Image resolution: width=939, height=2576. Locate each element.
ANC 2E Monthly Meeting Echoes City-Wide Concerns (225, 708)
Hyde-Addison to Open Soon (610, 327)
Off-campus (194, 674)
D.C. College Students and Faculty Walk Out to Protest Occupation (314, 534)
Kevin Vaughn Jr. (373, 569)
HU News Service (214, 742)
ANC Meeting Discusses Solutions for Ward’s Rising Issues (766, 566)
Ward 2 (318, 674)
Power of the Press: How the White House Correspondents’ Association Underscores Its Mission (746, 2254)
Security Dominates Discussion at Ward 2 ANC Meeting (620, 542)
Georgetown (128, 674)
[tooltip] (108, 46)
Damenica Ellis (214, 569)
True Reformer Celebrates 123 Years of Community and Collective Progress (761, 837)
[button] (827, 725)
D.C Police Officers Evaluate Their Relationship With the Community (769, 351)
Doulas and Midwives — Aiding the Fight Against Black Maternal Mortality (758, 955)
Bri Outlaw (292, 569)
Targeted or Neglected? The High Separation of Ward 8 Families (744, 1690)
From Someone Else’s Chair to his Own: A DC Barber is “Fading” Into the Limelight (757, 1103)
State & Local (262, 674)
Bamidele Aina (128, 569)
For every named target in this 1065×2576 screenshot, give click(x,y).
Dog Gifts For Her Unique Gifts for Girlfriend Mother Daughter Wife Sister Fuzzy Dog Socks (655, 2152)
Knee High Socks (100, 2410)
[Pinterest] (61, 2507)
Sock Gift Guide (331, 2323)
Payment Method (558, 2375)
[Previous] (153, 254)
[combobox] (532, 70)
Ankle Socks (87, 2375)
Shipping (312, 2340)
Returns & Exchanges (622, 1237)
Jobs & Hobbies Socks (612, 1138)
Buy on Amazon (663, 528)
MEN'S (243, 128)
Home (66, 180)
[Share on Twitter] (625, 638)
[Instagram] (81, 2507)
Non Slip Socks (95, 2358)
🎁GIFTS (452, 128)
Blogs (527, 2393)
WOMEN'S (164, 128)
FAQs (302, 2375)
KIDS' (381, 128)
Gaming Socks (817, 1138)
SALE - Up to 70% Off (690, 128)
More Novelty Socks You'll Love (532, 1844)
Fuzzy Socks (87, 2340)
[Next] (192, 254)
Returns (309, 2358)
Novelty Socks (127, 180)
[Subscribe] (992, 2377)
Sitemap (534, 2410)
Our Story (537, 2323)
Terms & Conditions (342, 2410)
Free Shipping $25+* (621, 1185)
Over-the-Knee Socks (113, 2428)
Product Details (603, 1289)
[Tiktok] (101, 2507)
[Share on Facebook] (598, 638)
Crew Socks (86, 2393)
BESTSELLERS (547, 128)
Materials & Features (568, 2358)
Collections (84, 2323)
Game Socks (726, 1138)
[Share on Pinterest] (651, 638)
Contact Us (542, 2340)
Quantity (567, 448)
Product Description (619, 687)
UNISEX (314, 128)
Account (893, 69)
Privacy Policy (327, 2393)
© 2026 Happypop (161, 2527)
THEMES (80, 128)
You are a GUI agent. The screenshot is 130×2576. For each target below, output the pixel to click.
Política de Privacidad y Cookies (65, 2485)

---+---

### Work item:
For every line in the records above that holds "Product", add one, and report the sum alone.

### Result of this task:
2